The town of Irma offers many opportunities for sports with the school offering other types for those not inclined in skating and curling. I have been teaching in Irma School for thirty-seven years. Irma school is the largest employer in Irma with sixteen teachers and seven support staff. If I were moving to a new community and had children the first thing I would do would be to investigate the school. In Irma they would find that we have a community library, resource personnel, for those who are in need and have established a very fine record as far as testing goes.  To explain, provincial testing is done in grades 3, 6 and 9. These tests are called Achievement Tests while grade 12 tests are called Diploma tests. All marks are on file and each jurisdiction must do assessments, these are done on a five year basis. All schools are compared to the provincial average. Proudly I can say that Irma has been above the provincial average in all three grades in all tested subjects for the last 5 years. In the diploma subjects we were only below the provincial average in Chemistry 30 and Pure Math 30. Something to be proud of since our attendance rate is much higher in the academic areas.

Irma has much to offer, our recreational needs can be satisfied, our intellectual needs can be satisfied, and our spiritual needs can be satisfied through the three churches in town. We have a very pleasant manor for people who do not wish to live on their own. Also a visiting doctor comes once a week to the manor.

Irma can be very proud of their administration and fire hall with their new equipment. We are blessed with absolutely dedicated fireman and emergency technicians. They are so dedicated that they will even leave their children’s graduation supper to attend a fire alarm.

When thinking about Mrs. Marks request I thought of all the good things I have enjoyed from living here. Namely I feel safe at night. I asked the students at school of they locked their doors at night. Most answered in the negative. To not have to worry about your own safety is a great boon but to not have to worry about your children is extra special. Young people in Irma can walk down the streets in safety as well as play at the playground without fear of being molested.

Irma may not be a perfect place but we have all the amenities that other towns have. We are absolutely fortunate in having excellent tasting dinking water, something other towns are not so fortunate in having. We have two motels, a hotel, a green house, a co-op grocery store, two banks, post office, small engine repair shop, a garage, an auto body shop, lumber yard, convenience store, gift shop/luncheonette, fabric store, gym/tanning salon, two hairdressers, Excel enterprises, Az-tec reclamation, plus a local electrician and Irma also has a fun-can for hire.

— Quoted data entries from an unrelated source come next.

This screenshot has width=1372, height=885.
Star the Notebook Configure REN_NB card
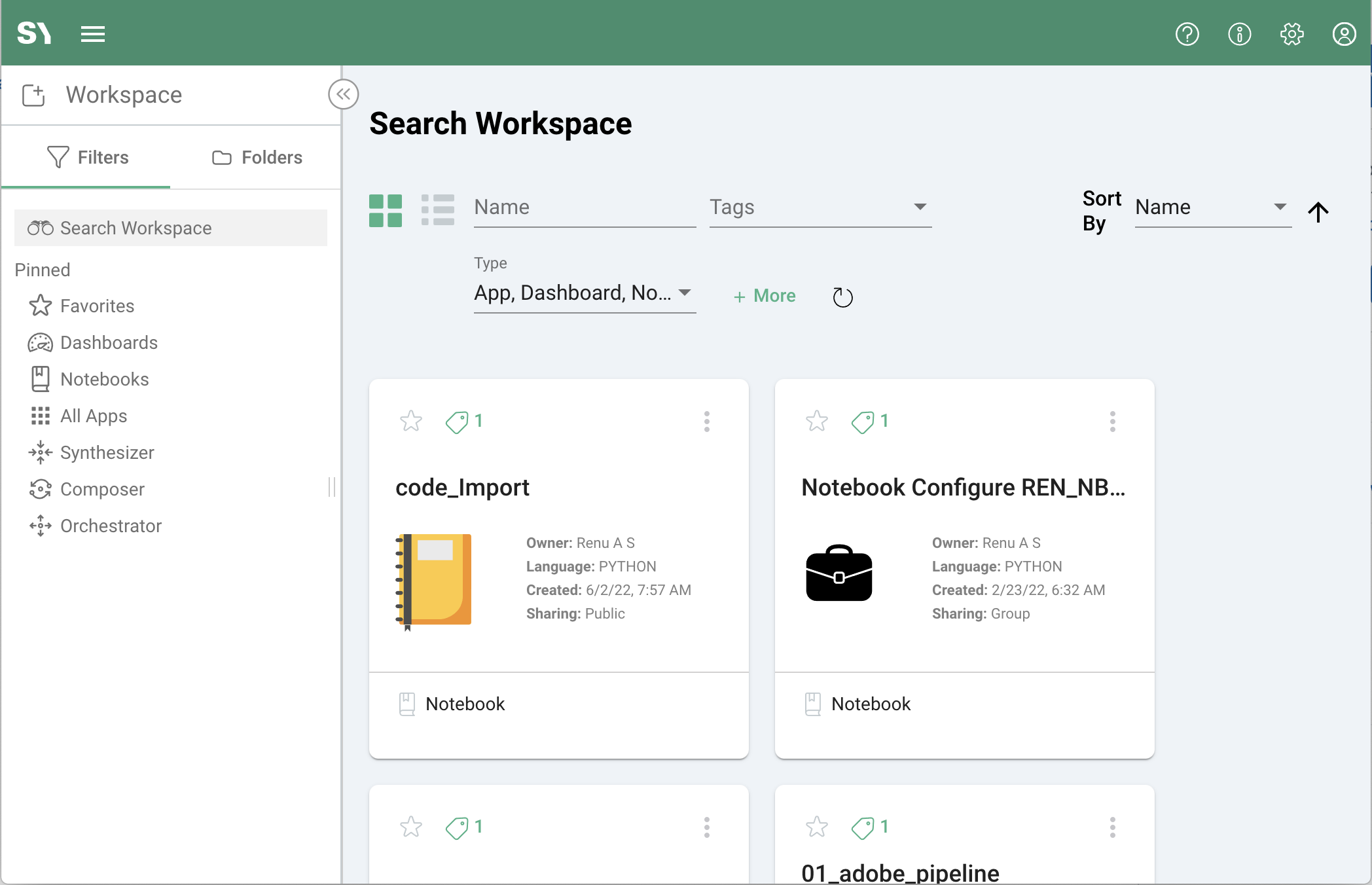tap(816, 421)
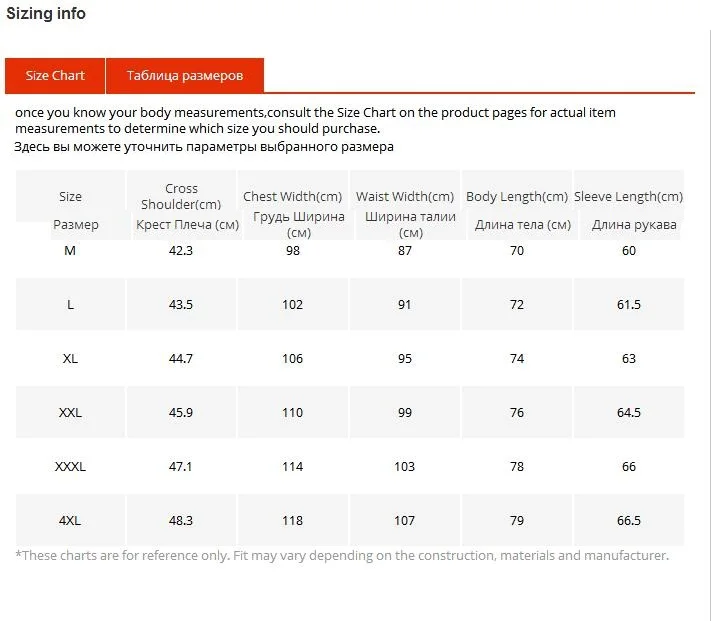The height and width of the screenshot is (621, 711).
Task: Click the Sizing info heading
Action: tap(46, 14)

I know that this information is easy to verify but all of this makes living here much easier.

The things that might bother me but not a whole lot are that I wonder what it would take to make people clean up their properties. I realize that my ideas are not everyone else’s but I would like to see the empty houses removed so maybe people would be interested in building on them. From the highway you do not realize the potential or the beauty of the trees and yards in Irma.

Irma offers much. We chose to build in Irma, to spend our retirement years here. Lots in Irma were cheaper than other places. Taxes I don’t know about. I would like to see the roads a little smoother, not paved, but graded. I would also like to see an improvement in the food service industry, such as a nice café and I would also like a change in the layout of the Co-op store.

The best thing about Irma has to be the people. We are told that if you are born here in Irma, you’re okay, but if not, you’ll have a hard time fitting in. Maybe we need to put a sign on the highway that says if you have the following qualities stop in Irma and you’ll be welcome.  

  1. Good Looking
  2. Smart
  3. Talented
  4. Energetic
  5. Hard working
  6. Loyal

Irma people are successful. Is it because they have lived in Irma? I think so. The environment created the people and a loving, caring community can be the best place to bring up children.